JOB 1: Update the entries from the first one through the line containing "I will point(340,120).", inclusive, replacing "tab" with "pane" and leaving everything else unchanged.

TEXT EXCERPT:

From 0bd300d166e2708125b85a005707aff18532c8b9 Mon Sep 17 00:00:00 2001
From: Vasil Pashov <vasil.pashov1@gmail.com>
Date: Thu, 6 Feb 2025 12:38:44 +0200
Subject: [PATCH 04/10] Cleanup code and exted testing for other types

Test for (un)signed ints and floats
---
 cpp/arcticdb/entity/types.cpp                 |  44 +++++
 cpp/arcticdb/entity/types.hpp                 |  52 ++---
 cpp/arcticdb/pipeline/read_frame.cpp          |   2 +-
 cpp/arcticdb/processing/clause.cpp            |  12 +-
 cpp/arcticdb/processing/processing_unit.hpp   |   3 -
 .../processing/sorted_aggregation.cpp         | 187 +++++++-----------
 .../processing/sorted_aggregation.hpp         |  19 +-
 cpp/arcticdb/util/sparse_utils.hpp            |   6 +-
 cpp/arcticdb/version/version_core.cpp         |   7 +-
 .../arcticdb/version_store/test_resample.py   |  52 ++++-
 10 files changed, 188 insertions(+), 196 deletions(-)

PROVIDED MATERIAL:

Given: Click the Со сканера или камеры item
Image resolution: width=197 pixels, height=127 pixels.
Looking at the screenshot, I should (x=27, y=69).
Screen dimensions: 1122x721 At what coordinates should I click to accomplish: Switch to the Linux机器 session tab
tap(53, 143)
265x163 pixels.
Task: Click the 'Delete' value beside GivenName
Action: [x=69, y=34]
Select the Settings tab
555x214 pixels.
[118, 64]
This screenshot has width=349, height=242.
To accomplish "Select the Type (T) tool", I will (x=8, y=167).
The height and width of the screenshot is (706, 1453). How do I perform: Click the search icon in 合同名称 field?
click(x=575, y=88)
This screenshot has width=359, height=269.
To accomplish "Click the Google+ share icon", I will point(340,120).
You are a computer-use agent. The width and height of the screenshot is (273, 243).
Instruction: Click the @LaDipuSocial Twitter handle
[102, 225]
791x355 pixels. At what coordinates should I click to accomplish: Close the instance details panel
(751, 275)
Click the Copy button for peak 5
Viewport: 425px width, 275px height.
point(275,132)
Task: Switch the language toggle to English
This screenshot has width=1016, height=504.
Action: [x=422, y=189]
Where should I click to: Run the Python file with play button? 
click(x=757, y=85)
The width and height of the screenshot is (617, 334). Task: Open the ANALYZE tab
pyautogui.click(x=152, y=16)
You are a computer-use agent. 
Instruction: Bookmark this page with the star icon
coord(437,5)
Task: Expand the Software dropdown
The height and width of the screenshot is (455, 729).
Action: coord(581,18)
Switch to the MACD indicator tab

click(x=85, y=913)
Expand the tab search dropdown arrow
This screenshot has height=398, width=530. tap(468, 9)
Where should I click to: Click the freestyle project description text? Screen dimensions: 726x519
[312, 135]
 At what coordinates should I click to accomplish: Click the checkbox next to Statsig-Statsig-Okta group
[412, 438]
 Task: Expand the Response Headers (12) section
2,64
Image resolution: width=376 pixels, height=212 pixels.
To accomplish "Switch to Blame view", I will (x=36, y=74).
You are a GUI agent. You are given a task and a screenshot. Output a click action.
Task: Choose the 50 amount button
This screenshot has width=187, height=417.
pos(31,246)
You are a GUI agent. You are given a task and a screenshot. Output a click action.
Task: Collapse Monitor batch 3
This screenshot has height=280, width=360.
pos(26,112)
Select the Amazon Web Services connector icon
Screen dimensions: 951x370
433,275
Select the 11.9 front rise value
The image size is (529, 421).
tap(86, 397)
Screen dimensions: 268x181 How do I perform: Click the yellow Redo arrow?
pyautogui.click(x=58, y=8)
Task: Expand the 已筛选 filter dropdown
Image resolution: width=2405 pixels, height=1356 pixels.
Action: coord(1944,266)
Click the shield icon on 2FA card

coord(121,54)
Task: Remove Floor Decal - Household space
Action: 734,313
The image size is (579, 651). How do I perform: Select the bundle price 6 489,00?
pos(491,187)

JOB 2:
Answer these questions about the patch excerpt, one line each:
(a) Who is named as the sender?
(b) What types does the description line say are tested?
(c) How many files changed in total?

OUTPUT 1:
Given: Click the Со сканера или камеры item
Image resolution: width=197 pixels, height=127 pixels.
Looking at the screenshot, I should (x=27, y=69).
Screen dimensions: 1122x721 At what coordinates should I click to accomplish: Switch to the Linux机器 session pane
tap(53, 143)
265x163 pixels.
Task: Click the 'Delete' value beside GivenName
Action: [x=69, y=34]
Select the Settings pane
555x214 pixels.
[118, 64]
This screenshot has width=349, height=242.
To accomplish "Select the Type (T) tool", I will (x=8, y=167).
The height and width of the screenshot is (706, 1453). How do I perform: Click the search icon in 合同名称 field?
click(x=575, y=88)
This screenshot has width=359, height=269.
To accomplish "Click the Google+ share icon", I will point(340,120).

OUTPUT 2:
(a) Vasil Pashov
(b) (Un)signed ints and floats
(c) 10